Therapists offer people ergonomic guidelines that should be incorporated in people’s daily
activities. In this case, physical therapist assesses the ergonomic needs and determines how to
make people more comfortable in their environment while at the same time reducing the risk of
injury. To achieve this, physical therapists educate workers on the tips such as exercise and
guidelines and back injury prevention.
Physical therapy consultants educate workers on ways of exercising to improve their
physical fitness and minimize the likelihood of work place injury. They teach the employees on
the benefits of exercising and safe ways to do the same. In such cases, they demonstrate to their
employees how to exercise safely. These exercises are majorly concerned in reducing back pain
and keeping the body fit to perform various tasks throughout the day. Further, physical therapy
consultants also emphasize on workplace stretching. This is in response to the fact that most
work place spinal and musculoskeletal disorders culminate from back strains and trauma injuries.
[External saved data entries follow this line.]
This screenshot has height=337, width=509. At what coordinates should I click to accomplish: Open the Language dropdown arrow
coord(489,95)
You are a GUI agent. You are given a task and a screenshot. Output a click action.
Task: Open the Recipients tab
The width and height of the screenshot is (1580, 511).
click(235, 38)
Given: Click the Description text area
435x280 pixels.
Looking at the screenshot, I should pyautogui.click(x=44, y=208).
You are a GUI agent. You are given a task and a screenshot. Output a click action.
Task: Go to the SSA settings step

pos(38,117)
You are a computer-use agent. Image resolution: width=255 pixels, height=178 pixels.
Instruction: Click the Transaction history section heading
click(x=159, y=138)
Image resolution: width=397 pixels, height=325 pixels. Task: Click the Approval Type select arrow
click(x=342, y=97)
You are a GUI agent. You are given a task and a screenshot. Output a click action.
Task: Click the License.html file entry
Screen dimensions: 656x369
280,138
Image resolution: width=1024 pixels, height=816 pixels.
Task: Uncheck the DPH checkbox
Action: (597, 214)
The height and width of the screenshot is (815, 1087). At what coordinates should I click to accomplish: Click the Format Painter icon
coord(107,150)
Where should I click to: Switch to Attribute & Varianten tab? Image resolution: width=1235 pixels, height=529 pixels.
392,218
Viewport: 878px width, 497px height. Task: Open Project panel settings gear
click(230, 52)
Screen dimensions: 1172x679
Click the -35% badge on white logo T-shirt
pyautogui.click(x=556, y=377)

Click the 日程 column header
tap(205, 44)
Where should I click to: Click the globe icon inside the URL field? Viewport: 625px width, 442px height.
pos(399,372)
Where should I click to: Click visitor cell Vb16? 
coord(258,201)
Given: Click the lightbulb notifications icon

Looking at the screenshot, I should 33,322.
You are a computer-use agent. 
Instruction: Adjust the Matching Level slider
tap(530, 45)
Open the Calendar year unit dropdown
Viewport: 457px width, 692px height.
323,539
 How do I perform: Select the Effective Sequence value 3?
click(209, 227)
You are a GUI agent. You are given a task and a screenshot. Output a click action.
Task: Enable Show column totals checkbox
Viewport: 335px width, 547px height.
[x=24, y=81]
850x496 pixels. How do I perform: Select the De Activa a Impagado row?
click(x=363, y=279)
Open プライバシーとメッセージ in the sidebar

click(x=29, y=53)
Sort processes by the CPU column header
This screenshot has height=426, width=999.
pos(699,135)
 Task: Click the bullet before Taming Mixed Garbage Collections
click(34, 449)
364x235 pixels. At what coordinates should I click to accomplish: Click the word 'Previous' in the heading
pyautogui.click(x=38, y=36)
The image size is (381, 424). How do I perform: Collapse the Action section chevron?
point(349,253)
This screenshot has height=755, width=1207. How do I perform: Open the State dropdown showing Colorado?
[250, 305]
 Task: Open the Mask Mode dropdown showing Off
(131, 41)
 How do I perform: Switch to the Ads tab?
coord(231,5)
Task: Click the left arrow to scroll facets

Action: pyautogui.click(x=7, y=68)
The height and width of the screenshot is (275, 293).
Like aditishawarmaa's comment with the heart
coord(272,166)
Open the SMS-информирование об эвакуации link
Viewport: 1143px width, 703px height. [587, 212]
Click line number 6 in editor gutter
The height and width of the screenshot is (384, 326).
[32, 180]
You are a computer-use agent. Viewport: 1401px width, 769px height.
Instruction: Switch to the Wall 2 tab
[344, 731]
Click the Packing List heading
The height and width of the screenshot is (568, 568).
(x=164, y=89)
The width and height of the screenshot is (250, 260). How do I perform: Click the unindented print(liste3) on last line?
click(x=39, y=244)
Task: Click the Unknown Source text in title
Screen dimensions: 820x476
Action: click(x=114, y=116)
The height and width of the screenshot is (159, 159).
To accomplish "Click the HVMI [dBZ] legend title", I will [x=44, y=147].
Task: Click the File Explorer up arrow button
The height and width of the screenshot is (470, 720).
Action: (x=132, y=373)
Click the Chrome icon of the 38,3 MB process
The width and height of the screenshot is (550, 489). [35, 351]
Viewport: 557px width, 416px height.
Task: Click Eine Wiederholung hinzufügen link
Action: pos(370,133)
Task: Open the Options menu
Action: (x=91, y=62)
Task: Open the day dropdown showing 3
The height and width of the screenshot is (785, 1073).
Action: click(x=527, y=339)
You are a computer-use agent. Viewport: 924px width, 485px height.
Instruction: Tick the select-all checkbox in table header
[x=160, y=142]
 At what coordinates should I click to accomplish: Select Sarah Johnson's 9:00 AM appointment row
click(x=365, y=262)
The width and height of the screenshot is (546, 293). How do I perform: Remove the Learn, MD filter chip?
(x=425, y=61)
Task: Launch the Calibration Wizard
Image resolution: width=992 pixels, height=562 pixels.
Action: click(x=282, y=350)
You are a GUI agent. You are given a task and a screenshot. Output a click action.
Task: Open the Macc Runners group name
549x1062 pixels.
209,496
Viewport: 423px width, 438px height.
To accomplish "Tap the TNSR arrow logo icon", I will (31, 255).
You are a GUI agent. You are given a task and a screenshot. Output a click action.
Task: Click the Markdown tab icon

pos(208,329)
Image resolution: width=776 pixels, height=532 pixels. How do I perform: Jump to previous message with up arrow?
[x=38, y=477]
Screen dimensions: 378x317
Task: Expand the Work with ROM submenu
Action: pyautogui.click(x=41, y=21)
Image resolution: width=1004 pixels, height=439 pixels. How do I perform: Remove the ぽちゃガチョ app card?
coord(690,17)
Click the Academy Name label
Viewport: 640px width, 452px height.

As such, physical therapists educate employees Concentra’s warm up and stretching. All these
are tailored to specific workplaces where therapists provide approximately one hour training
(Dreeben-Irimia, 2011). It is notable that back injuries are as a result of poor posture, repetitive
motion, and decreased physical conditioning. Therefore, physical therapists must have this in
mind when educating people how to exercise.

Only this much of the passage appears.